Danielle has a Milwaukee back brace for her curvature of the spine and a desperate wish for a perm.
Jenny is our young narrator who, in retrospect is able to tell us more than her own perspective and who in the ‘here and now’ is a vibrant original voice with a highly sensitive eye.

The best supporting role must go to Nanna who drives a Datsun Sunny and lives in a demountable council flat filled with dusty Virgin Mary statuettes.  Nanna is filled with love and religion and believes in miracles.

The girls’ mother and father are also finely drawn.  But – to continue my theme – there are so many interesting cameos that I can’t resist mentioning some of the support cast:-

Cousin Kylie, with her “brittle bones and bucked teeth and a bad temper” and a “very small amount of retarded-ness”.

Mr and Mrs O’Malley who talk incessantly (Mrs) or sing (Mr) while trying to avoid the pain in each others’ eyes.

Trail-bike-riding mysterious bad-boy Marcus with his thick lustrous black hair and come-to-bed eyes (we all knew one).

The Shelleys, so-called because “two had the first name Michelle and one was Rochelle and the leader, Deidre, had the last name Schelbach” (89)

The structure of The Anatomy of Wings is unusual: there are no chapter names or numbers, apart from those that deal specifically with the inhabitants of the five houses within Dardanelles Court (the sisters live in number 4) but they do not flow chronologically as one might expect.

The prose flows effortlessly (in the way that some writers manage to meticulously craft perfect sentences so that they appear to have come from nowhere).
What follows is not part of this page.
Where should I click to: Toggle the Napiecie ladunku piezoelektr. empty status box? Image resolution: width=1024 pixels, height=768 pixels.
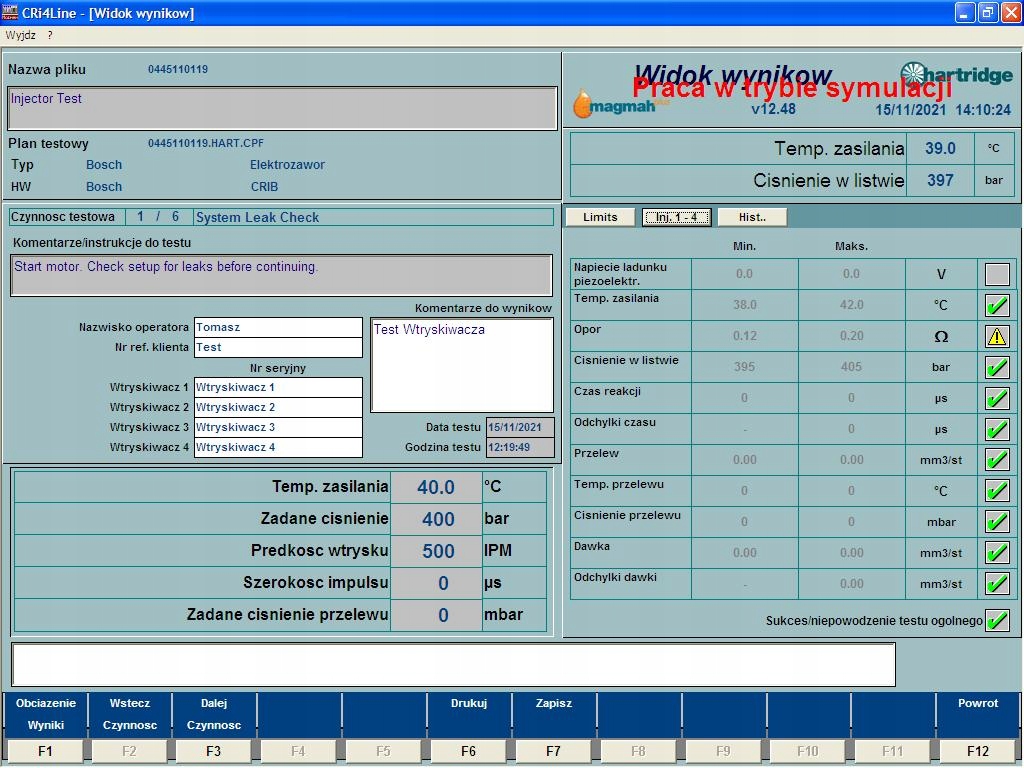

Consider the way Foxlee handles a storm. 
Here’s the storm’s distant approach:- “It came out of the west, tentatively, like a lady gathering up her skirts before stepping inside a doorway.”  Its imminence is announced thus: “Every flower, every branch, every leaf, every twig opened up its heart and waited.  The classroom filled with this scent of the dry earth waiting.”   Finally, the storm arrives with an explosion of thunder and deafening rain.  “Above us the wind was playing the roof like a wobble board” .  And then “the storm took a deep breath and blew open a row of louvres at the back of the classroom”. (249-252)

 Finally it was over, leaving a different place than what had been there just hours before.

When we walked home the whole world had changed.  Small rain tiptoed on roof-tops.  A hawk hovered surveying the damage. The clouds had drifted away.  Water rushed out of downpipes in fountains.  Everywhere raindrops sparkled. (252)

After I completed my review, I checked out some other perspectives on Goodreads, where I discovered some readers were nonplussed about the references to Beth seeing angels.  I didn’t feel this confusion myself but that doesn’t necessarily mean that I ‘got it’ as the author intended. 

Some people believe that as one gets closer to death, ‘angels’ are visible and I think the girls’ grandmother believed Beth had somehow straddled the boundary of heaven and earth when she fainted.  I took the continued references to be analogous:  family members and friends could see Beth drifting away, could sense and smell and feel the spectre of loss about her.

In life, there are people who seem to carry an aura of early death with them and  when they die, it comes as less of a surprise to friends and loved ones: it’s as though the death has been foreseen and is therefore not unexpected.  Likewise, in the novel, Beth carries this aura of angels and death as some sort of preparation for her end. 

In a subliminal way, the angels fit nicely with Jenny’s love of birds and with the wings she so meticulously draws in art class.

Of all the wings on the wall the wind chose mine to tear free.  For a brief and beautiful moment my yellow wings were released from their pin and floated upwards into the room.  The whole class held its breath.  They flapped three times, gained altitude on the updraught, hovered briefly and then fell to the floor. (252)

When I read that passage, Beth and her angels were at the forefront of my thoughts.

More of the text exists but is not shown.